### TASK DETAILS
Pull out every line below that contains the string "Instruction". Case counts.

### AVAILABLE DATA
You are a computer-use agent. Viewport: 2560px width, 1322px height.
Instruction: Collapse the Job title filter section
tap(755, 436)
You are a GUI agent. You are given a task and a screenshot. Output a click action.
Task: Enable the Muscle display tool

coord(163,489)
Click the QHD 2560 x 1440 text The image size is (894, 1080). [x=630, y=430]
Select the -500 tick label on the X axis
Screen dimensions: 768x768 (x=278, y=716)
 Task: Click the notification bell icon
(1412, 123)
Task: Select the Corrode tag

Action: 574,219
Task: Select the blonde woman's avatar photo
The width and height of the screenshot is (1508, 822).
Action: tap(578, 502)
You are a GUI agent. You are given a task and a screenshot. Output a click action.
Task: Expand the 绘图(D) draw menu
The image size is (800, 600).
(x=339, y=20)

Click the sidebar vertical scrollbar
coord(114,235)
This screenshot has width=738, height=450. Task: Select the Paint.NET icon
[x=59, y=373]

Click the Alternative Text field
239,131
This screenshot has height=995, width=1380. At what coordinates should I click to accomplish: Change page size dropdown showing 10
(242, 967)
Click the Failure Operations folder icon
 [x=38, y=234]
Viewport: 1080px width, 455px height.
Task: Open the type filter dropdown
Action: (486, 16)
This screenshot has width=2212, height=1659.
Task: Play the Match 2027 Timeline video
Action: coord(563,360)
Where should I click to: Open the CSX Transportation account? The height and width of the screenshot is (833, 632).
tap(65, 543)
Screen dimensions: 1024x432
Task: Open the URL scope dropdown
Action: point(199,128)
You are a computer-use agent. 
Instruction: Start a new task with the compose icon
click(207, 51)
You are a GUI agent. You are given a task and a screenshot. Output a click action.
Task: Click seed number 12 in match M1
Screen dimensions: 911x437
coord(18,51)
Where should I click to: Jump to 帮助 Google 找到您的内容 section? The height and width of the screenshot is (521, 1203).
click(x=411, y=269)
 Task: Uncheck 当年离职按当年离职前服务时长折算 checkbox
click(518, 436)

### TASK OUTPUT
Instruction: Collapse the Job title filter section
Instruction: Start a new task with the compose icon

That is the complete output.